I think we're seeing a dark ages coming, one store at a time.  I always wondered what it would be like to be at the edge of a new Dark Age,  and it's not much fun.  It's all coming unglued, faster and faster.  Perhaps the computer will be our monks, our scribes,  storing information until such time as people can remember how to read again, how to turn the damn things on, how to use that information.  Im glad in a strange way to have seen that terribly sinster dark edge,  but even gladder I won't be around to watch what happens. 


  1. One ALWAYS wants a Kooser, who is God (not to dis Mr Merwin, who I know to be one of your faves).

    I'm doing my best to stay out of the B&N behemouth as much as possible (except for coffee & reading good stuff I can't afford or have opted not to buy); have, instead cultivated a very healthy relationship with the indie on Main street, who orders the journals and books I want & serves up a wicked good coffee and apple blossom, too.

    I can stand the slight delay of gratification while my order's pending, and in the meantime, Meagan's always up for a chat, is interested in what I'm writing, and is pretty easy on the eye, too.

  2. The only bookstore behemoth now is B&N, and that's a forty mile trek to Portsmouth, over the Highway of Permanent Upgrading. And two tolls. Border's, which I have given up as a bad deal, is 30 miles the other way. In between is a small delightful used bookstore (only a twenty mile drive which also gives you the choice of Bridge of Permanent Renovation or the Highway of Permanent Upgrading and one toll. We have no indies, sadly. The last one went out of business at about the same time the penultimate last one across the street did, in a sort of operatic suicide/suicide finale...

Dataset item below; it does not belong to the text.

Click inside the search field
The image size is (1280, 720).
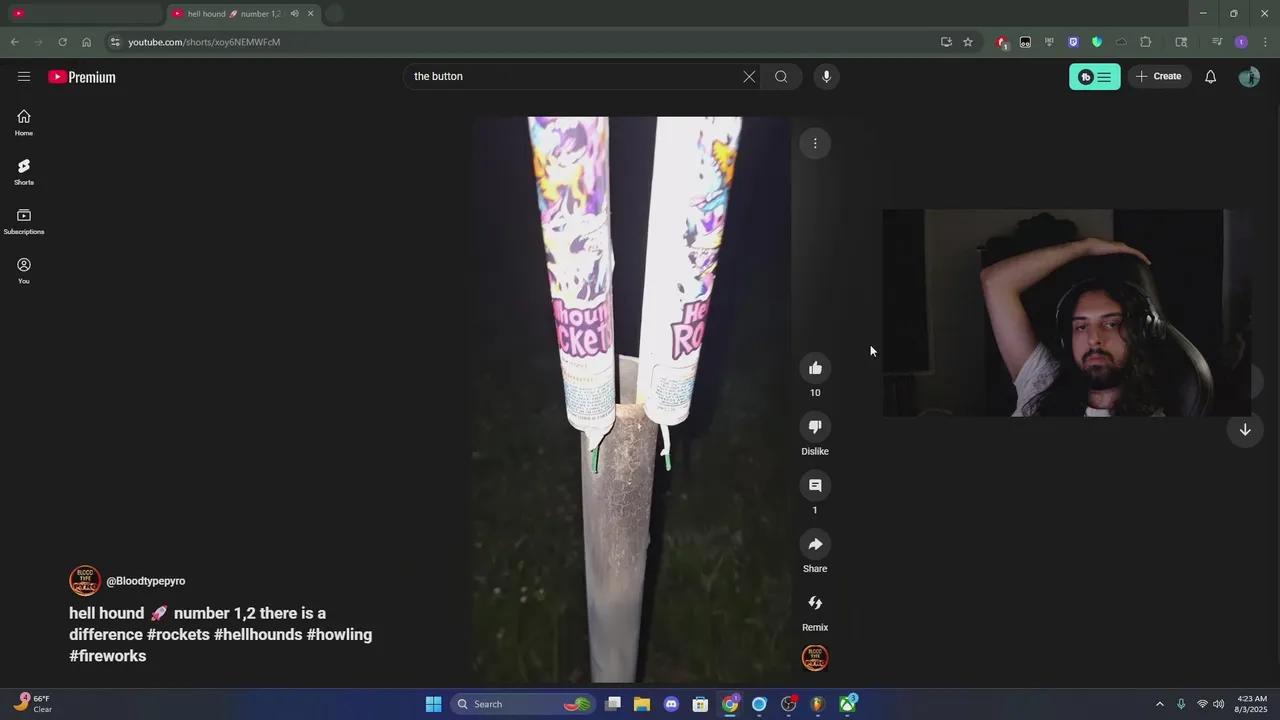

  3. I seem to trail a "Linus blanket of books" around with me too. Perfect description! Our Barnes & Noble here in East Lansing, which I loved and supported because they committed to a downtown location (I can walk there!), is withering on the vine. Rumors abound that they are closing, and in my disgust and sadness I have turned all of my attention (and dollars) over to Schuler Books & Music, which is a wonderful store. But their poetry section has shrunk to almost nothing. Last year, I commented on the ever-shrinking collection, and the clerk said, meekly, "I prefer to think that it waxes and wanes."

  4. part of the problem is Amazon, E-books, and local book sales which people attend with the intensity of bingo players. Borders automatically 'discounts' every book on their shelves, it seems, I have no idea why, nor do the clerks.

    But book stores are dying. The Big Two and a Half (B&N, BordersandWaldenbooks) have driven out every indie bookstore I know of, and then they go out of business, leaving a gap in the ozone layer. Sort of like WalMart and Home Depot do for retail.

    And poetry is the first to go, isnt it. How sad.